Senior resident leaders from the hospital medicine track then changed the electronic health record (EHR) to ask clinicians who enter an NPO order about the type of procedure (cardiac catheterization, bronchoscopy, or other). Those who select bronchoscopy or cardiac catheterization are directed to a new “Clear Liquid Diet until 0800” order, which initiates a clear liquid diet at midnight that becomes NPO at 8 a.m., said Dr. Higdon.
“We don't have NPO at midnight on there anymore [for those procedures]. We took it off to make it a durable, hard-stop intervention, so you can't get around it easily,” he said, noting that the option for NPO at midnight is still available for other procedures.
From October 2017 through February 2018, the medicine services had a slight overall increase in average NPO duration (17.69 hours), but average NPO duration for bronchoscopies and cardiac catheterizations decreased to 9.75 and 9.04 hours, respectively, reported Dr.
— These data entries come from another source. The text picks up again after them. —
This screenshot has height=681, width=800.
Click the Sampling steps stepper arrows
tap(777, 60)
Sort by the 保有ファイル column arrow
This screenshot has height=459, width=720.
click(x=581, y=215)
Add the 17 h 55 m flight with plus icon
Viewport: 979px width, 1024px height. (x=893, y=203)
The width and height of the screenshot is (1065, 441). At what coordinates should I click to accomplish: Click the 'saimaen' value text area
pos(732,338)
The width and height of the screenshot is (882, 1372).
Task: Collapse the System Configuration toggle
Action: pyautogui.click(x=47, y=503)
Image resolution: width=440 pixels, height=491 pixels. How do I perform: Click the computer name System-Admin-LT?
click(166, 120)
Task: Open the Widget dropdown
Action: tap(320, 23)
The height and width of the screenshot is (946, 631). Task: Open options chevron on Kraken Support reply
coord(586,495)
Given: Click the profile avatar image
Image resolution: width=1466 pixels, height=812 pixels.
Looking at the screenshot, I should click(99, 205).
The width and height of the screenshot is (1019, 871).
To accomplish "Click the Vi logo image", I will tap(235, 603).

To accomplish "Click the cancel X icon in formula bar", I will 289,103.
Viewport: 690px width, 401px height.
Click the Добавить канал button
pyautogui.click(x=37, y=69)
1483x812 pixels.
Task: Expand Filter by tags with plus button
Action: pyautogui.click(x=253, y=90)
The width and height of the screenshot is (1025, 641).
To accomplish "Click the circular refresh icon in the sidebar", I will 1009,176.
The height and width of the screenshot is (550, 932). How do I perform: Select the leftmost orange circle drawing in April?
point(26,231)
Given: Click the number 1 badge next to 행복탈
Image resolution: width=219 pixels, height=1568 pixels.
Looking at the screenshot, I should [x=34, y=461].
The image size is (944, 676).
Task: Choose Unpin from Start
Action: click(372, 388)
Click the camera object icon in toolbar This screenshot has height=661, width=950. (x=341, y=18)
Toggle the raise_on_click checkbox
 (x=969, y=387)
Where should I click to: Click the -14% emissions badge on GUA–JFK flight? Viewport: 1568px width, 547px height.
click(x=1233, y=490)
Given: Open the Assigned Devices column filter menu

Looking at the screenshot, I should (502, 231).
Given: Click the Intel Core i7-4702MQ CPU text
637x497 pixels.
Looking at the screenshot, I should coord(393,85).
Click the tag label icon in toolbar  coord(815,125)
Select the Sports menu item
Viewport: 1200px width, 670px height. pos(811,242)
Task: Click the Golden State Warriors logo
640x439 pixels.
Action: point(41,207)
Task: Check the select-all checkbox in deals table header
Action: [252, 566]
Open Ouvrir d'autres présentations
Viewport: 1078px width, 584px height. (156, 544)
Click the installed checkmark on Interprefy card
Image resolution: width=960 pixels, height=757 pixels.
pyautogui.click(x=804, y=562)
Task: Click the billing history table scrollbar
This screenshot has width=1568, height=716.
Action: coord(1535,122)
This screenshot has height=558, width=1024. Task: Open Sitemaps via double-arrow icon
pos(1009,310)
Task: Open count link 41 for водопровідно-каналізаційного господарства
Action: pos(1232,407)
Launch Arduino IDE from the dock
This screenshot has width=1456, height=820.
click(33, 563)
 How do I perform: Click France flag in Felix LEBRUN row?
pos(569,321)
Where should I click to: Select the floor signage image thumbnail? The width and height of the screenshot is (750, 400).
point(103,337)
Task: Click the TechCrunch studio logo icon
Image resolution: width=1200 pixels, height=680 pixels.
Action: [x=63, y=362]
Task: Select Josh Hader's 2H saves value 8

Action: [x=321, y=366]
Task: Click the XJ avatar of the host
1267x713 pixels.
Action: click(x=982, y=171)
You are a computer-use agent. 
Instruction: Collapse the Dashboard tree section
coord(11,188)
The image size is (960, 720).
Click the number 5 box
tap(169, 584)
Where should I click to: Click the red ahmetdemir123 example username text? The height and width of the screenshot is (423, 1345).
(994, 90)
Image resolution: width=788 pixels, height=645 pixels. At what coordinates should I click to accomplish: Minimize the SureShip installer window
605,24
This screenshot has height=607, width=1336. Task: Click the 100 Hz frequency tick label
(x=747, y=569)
Higdon, whose abstract won the Society of Hospital Medicine's Research, Innovations, and Vignettes competition.
When physicians used the new order, average NPO duration dropped substantially—to 5.98 hours for bronchoscopies and 6.47 hours for cardiac catheterizations. But use of the new clear liquid graduated diet was not common.
“We only had about 30% of people actually use the 0800 order, which I'm not happy to report, which tells us we have a lot more work to do,” said Dr. Higdon.
Getting clinicians on board was a challenge, which is why the team focused on only on heart catheterizations and bronchoscopies, Dr. Higdon said. “We wanted to get enough safety data to actually show that this is effective and safe,” he said, adding that presenting the ASA guidelines and safety data from a 2003 Cochrane review, which found that two hours of preoperative fasting is associated with a lower risk of aspiration compared to four hours, got more people to embrace the initiative.
Dr. Higdon said the next steps are to expand the project to more procedures, such as esophagogastroduodenoscopy, colonoscopy, and interventional radiography procedures. However, the timing of other procedures is more varied compared to cardiac catheterizations and bronchoscopies, which never happen before 8 a.m., he said, so the orders may need to be changed to allow for more flexible timing.
“On expansion, we're going to have to look into that a little bit more....We can certainly start venturing into even morning versus afternoon for simplicity of orders' sake,” Dr. Higdon said.
He also wants to improve the NPO order in the EHR. Currently, a submenu is produced when the order is selected. “I hate submenus. More clicks make me angry,” Dr. Higdon said. “[We want to] get rid of the submenu altogether to have evidence-based, guideline-driven care delivered in one click.”
Words of wisdom
“Patients want a shorter NPO, guidelines say we need a shorter NPO, and the safety data say we need a shorter NPO. So why don't we? In Lexington, we are slowing the inpatient fasting epidemic,” Dr. Higdon said.